What to do if you get grabbed through a food port
The opportunities an inmate has to assault you through the food port are numerous
The food port of a cell door in a segregation unit can be one of the most dangerous places you encounter. The number of opportunities an inmate has to assault you through the food port are numerous. The reasons you need to open it through the day are endless.
Every time you open the food port, that offender has a golden opportunity to attack you with little worry about injury to himself. The most you can do against the offender is use your O/C spray, but in all likelihood, the inmate will have already set up a countermeasure to protect himself from that.
You’re feeding, passing books, exchanging clothes, taking them out for showers, etc. The inmate grabs your wrist and pulls you into the food port. From here he is able to break your arm several different ways. He can break your hand and fingers. If you’re pulled in far enough, he can get a hold of your head and/or hair. A head can fit through a food port, and it goes in easier than it comes out.
The offender can reach out and grab your keys, O/C spray, or anything else on your belt. If he has your spray, then he can use it against you and other officers while his food port is still open. He can use it against the movement team that comes into to get the spray back. Same with your keys. An officer’s set of keys makes one of the best weapons of opportunity I can think of.
Then there is the risk of fluids being thrown at staff through an open food port. In the case of fluids, I have seen many food ports that have a large enough gap around them that they don’t even have to be open. The inmate can throw urine, feces, blood, semen, and any combination thereof.
If you get grabbed
I was working in a solitary confinement housing unit and we were doing cell cleanings. As my partner and I made our way around the top walk an offender on the opposite side of the wing yelled to us he was suicidal.
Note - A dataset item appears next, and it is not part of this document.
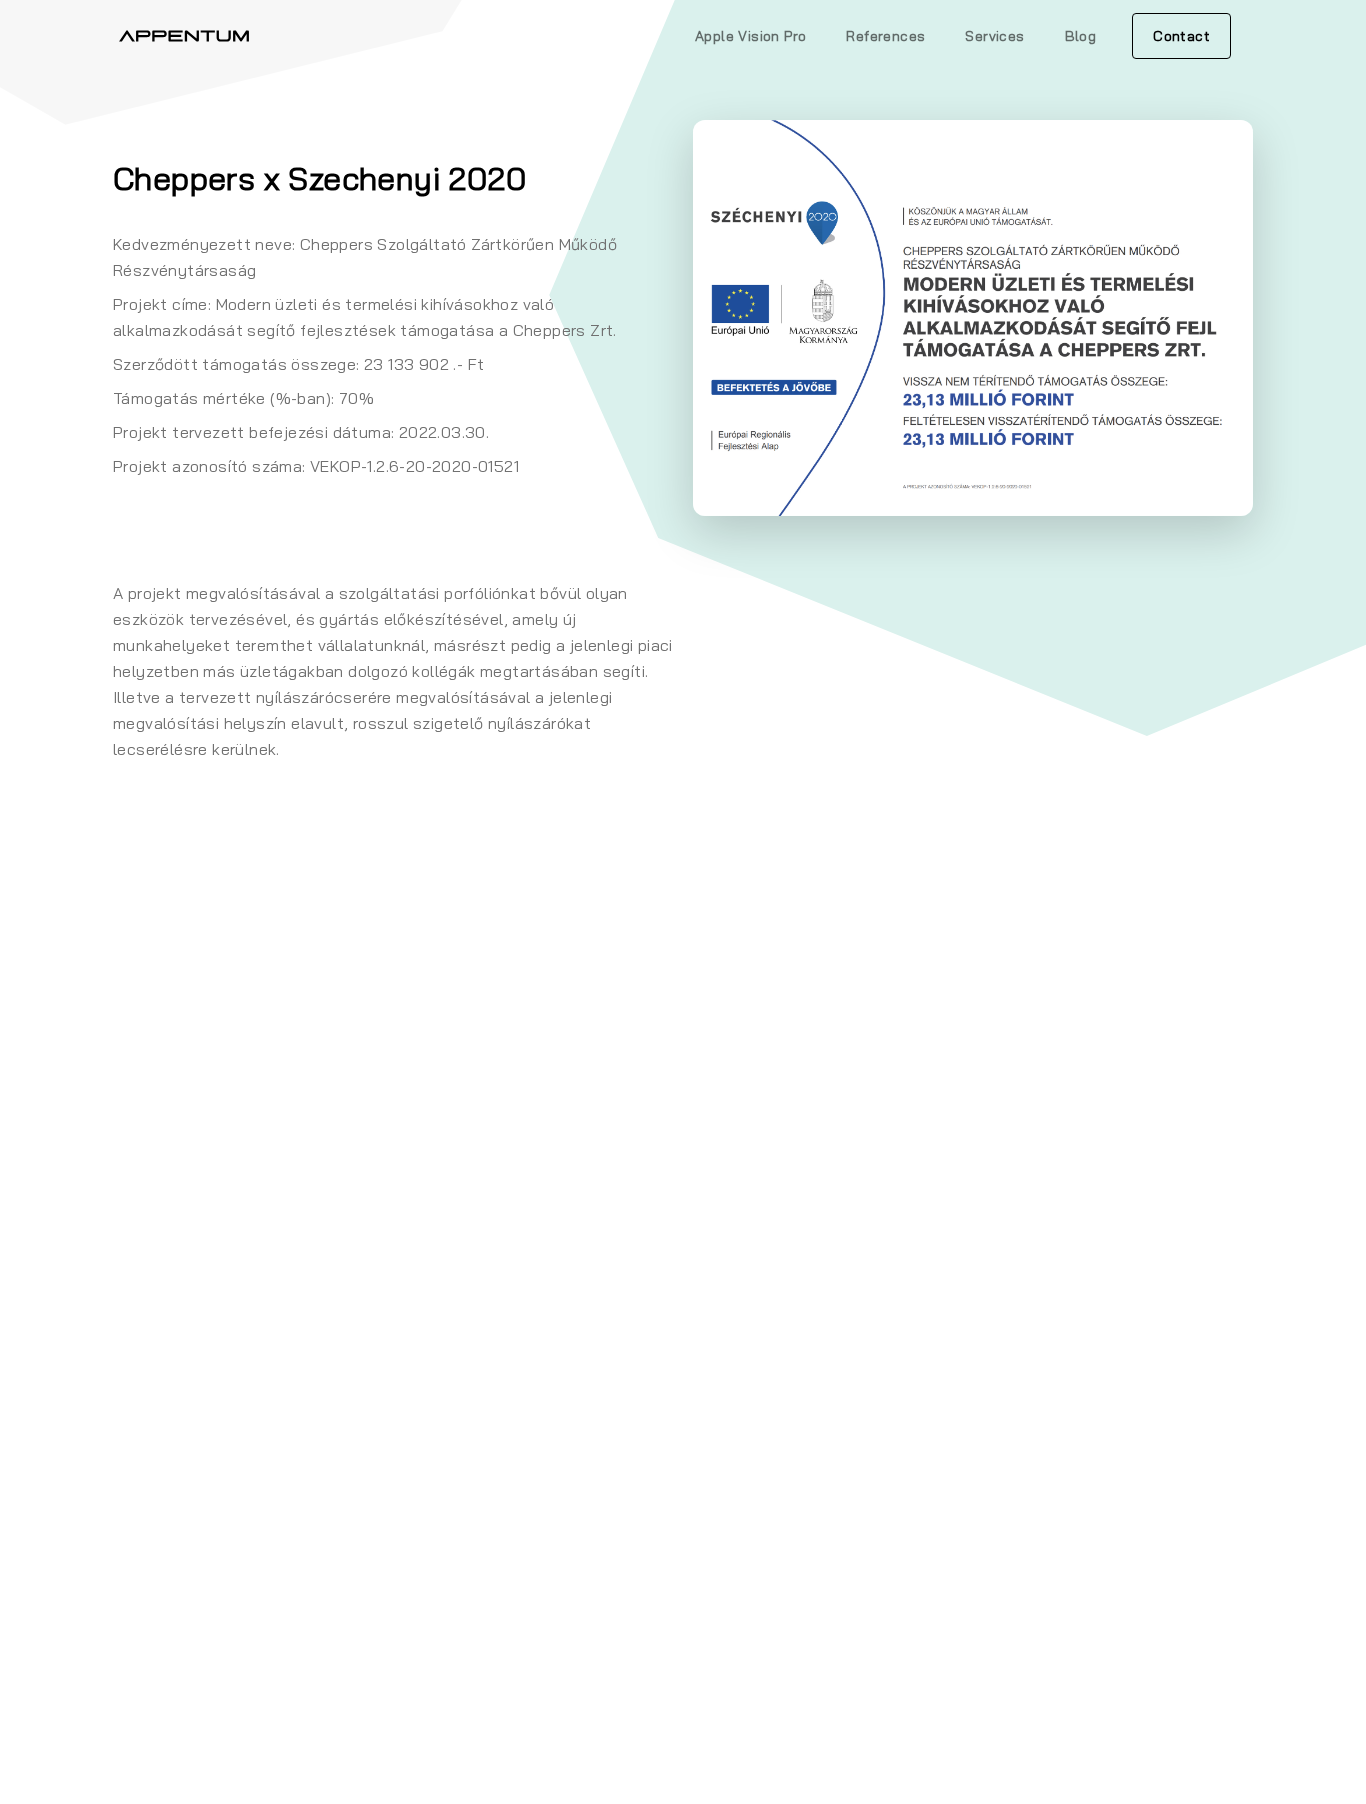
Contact (1181, 36)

We stopped what we were doing and went to the cell to take him out and move him to a suicide watch cell. I opened the food port and told the offender to turn around and cuff up. He refused a couple of times then turned around. Just as I went to place the restraints on him he grabbed my wrist and pulled me in.
I immediately pressed my body against the cell door. This stopped him from pulling me in more than wrist deep. As I stayed in that position, my partner and I both unloaded a whole lot of O/C spray into the cell and on the offender the best we could. He was very resistant. Now with gloves on and covered in spray myself, on my hands and arms, it was nearly impossible to maintain a grip to pull the offender’s hand off. There was nothing my partner could do once he was out of O/C spray.
It took some time and effort, but I got my hand free. While the injuries I sustained from that incident I still feel today, they could have been much worse. I was always very conscious of staying a safe distance back, not placing myself in front of the opening. The thing is no matter how careful you, you will give them an opportunity sooner or later.
Should an inmate take advantage of that opportunity you must stay calm. Pressing your body against the door stops the inmate from being able to pull you in any further. In the case of an inmate who is much stronger than you, this is the only thing you can do.
Pry on the offender’s fingers with your free hand, and use your spray. Do not panic and, in the case of a stronger offender, do not take yourself off the door and try to pull your arm away. You will end up shoulder-deep in the food port.
Think and work to minimize the inmate’s ability to injure you. You do not attempt to pull yourself completely free until you are positive the offender’s grip has weakened enough for you to get loose. Once you are free, if possible close the food port, but most importantly get yourself away from the door.
If your partner gets grabbed
If you are assisting an officer who has been pulled into a food port, do not grab them and try to drag them away. Secure the officer’s arm. Then work on the offender’s grip. If your spray is not effective, work solely on the offender’s hand gripping the officer.
Using additional O/C spray will only serve as a lubricant on the back of the offender’s hand and arms. This makes it much more difficult to free the officer since you are unable to maintain a firm grip yourself. The offender’s grip will remain unaffected since the O/C will be on the back of his hands and arms, not under his hand.
- Always stay to the side of an open food port.
- Watch the offender’s hands at all times while you are passing things to the offender.
- DO NOT EVER look through an open food port.
- DO NOT EVER put your face in the food port (I have seen staff, custody and non-custody, do this many times. Every time it makes me sick to my stomach.)
- ALWAYS expect some sort of assault to happen.